Seemingly oblivious to the problem of selecting and guarding the guardians of public virtue, Milikh presses on with what he sees as the main problem: “speech in America has come to mean the expression of unreasoned inner feeling — no matter how raw or thoughtless — which has resulted in the closing off of rational speech.” As evidence he cites not the closing off of his own missive — how could he? — but the state of speech on our university campuses. Ironically, however, it is our modern First Amendment jurisprudence that, at least at public universities, is checking campus efforts to protect infantilized behavior and limit open and rational speech.

It’s at this point in his argument that Mikikh launches into an uncertain discussion of “our deficient understanding of the law’s effects on the human character.” This, he claims, stems from our “error” in believing “that law protects any kind of non-rational volition,” from flag-burning to pornography to vulgarity and on and on. In the end, it’s unclear whether he believes that law compels decency or that decency is a precondition for law. But it is clear that he believes that our modern speech and press jurisprudence “puts the law into disrepute. Can citizens,” he asks, “revere or believe to be sacred a law if it leads to unjustified insolence and foolishness?”

Setting aside whether we’re to believe secular law is sacred, citizens can certainly revere law that allows people to be both virtuous and foolish. Indeed, the virtue of such law is that it does not judge as between the two but rather leaves it to experience to draw the distinctions. And nowhere is that more clear than in our law protecting free speech, which rests not on the content of the speech but on the right to speak. Virtuous or popular speech needs no protection. It is foolish or unpopular speech that is ever in peril. That our law today protects such speech is its cardinal virtue.
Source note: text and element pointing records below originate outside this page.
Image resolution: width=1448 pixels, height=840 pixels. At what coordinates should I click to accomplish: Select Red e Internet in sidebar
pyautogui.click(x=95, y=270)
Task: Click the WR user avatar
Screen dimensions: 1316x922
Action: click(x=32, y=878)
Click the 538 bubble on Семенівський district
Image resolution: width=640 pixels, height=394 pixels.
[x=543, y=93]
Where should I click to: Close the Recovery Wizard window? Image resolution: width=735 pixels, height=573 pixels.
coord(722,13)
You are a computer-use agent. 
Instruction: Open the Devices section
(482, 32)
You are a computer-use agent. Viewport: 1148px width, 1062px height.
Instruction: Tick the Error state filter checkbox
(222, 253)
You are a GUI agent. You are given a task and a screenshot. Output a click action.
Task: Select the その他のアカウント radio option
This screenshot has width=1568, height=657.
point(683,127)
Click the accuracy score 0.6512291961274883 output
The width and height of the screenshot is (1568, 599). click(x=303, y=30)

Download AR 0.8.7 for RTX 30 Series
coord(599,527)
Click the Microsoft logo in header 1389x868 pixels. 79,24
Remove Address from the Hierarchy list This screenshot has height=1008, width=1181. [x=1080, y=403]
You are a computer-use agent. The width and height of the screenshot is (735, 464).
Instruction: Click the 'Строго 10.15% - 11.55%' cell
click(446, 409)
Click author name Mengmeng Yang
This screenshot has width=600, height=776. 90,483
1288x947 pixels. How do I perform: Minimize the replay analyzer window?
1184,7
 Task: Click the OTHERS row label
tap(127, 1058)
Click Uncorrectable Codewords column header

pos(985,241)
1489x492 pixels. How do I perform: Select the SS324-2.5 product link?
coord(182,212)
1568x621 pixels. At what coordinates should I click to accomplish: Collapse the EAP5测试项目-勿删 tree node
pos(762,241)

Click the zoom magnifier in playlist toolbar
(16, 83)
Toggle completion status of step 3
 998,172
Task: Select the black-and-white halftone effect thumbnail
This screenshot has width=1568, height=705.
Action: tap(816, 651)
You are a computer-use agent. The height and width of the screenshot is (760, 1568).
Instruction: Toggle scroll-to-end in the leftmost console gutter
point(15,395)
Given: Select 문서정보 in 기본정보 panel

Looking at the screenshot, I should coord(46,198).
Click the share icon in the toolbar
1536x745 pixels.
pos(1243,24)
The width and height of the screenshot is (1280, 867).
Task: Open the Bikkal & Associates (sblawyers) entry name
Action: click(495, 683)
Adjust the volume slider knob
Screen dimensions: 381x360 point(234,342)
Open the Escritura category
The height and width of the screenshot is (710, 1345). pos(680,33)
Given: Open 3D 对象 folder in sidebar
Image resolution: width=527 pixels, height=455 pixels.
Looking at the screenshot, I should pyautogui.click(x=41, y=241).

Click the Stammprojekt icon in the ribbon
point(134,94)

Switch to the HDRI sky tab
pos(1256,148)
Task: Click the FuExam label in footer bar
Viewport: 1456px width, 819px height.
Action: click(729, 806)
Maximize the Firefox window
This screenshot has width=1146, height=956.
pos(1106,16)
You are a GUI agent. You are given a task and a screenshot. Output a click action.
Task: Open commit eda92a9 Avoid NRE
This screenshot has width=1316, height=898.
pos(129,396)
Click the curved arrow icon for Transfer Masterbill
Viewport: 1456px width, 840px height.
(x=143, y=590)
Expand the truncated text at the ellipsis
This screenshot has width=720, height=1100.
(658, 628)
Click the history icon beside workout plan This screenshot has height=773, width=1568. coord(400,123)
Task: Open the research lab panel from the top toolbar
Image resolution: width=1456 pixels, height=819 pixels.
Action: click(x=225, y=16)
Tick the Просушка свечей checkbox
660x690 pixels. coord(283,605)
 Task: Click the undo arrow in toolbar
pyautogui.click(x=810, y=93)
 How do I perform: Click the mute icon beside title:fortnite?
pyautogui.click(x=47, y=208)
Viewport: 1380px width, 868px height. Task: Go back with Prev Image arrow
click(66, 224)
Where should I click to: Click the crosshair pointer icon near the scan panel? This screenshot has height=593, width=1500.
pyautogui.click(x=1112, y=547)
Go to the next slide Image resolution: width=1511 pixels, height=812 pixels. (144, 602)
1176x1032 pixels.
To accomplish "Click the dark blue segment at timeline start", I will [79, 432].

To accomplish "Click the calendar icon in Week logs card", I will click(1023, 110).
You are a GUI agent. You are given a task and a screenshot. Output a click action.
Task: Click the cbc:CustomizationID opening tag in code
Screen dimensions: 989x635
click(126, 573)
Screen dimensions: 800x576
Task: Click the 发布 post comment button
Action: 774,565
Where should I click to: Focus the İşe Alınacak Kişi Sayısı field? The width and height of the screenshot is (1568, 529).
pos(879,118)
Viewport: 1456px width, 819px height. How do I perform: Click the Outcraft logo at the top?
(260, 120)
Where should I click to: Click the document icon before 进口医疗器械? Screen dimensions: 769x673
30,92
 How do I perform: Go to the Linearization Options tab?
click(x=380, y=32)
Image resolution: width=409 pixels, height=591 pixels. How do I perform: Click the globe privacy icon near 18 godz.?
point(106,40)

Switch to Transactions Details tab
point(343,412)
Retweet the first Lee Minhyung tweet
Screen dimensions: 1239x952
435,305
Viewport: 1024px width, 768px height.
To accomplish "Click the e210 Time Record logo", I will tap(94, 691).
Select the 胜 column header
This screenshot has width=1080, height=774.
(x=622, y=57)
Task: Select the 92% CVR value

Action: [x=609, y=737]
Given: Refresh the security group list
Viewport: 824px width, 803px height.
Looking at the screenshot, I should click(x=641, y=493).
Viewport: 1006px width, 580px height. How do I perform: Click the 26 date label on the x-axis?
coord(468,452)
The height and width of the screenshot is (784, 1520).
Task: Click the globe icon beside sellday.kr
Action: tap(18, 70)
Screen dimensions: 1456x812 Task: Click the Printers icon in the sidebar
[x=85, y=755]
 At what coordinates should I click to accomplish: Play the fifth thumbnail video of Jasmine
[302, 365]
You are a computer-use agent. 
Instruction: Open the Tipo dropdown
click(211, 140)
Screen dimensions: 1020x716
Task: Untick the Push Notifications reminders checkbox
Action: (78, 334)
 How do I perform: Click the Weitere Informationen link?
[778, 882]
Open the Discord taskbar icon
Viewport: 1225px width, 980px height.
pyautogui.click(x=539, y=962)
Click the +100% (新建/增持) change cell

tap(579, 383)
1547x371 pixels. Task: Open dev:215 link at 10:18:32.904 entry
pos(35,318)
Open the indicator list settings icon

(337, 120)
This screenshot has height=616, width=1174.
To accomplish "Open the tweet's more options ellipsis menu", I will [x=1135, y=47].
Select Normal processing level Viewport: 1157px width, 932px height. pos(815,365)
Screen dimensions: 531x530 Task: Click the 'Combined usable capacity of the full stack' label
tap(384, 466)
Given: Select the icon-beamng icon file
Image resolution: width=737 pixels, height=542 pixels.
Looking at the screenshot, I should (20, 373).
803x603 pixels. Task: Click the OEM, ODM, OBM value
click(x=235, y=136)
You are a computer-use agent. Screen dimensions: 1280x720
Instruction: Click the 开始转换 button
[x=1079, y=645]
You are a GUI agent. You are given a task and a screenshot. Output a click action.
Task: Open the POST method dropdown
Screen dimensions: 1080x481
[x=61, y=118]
In one final irony, in support of his argument for limiting speech in the name of promoting virtue, an argument many conservatives make, Milikh concludes by urging judges to “use more than merely legal reasoning and demonstrate a capacity for psychological analysis and foresight” — that is, to become “statesmen” by “thinking through the effects of particular laws on the human character.” But it was conservative icon Justice Antonin Scalia who twice ruled against flag-burning bans, and who never tired of reminding us that the duty of the judge is to apply the law. Psychological analysis was the last thing he would have wanted judges to indulge.

Since Milikh invoked Benjamin Franklin in defense of this instrumental rationale for limiting speech, however, it is only right that Franklin’s broader view should conclude the matter: “Freedom of speech is a principal pillar of a free government,” he wrote in the Pennsylvania Gazette. “When this support is taken away, the constitution of a free society is dissolved, and tyranny is erected on its ruins.” Amen.

Roger Pilon is vice president for legal affairs at the Cato Institute and director of Cato’s Center for Constitutional Studies.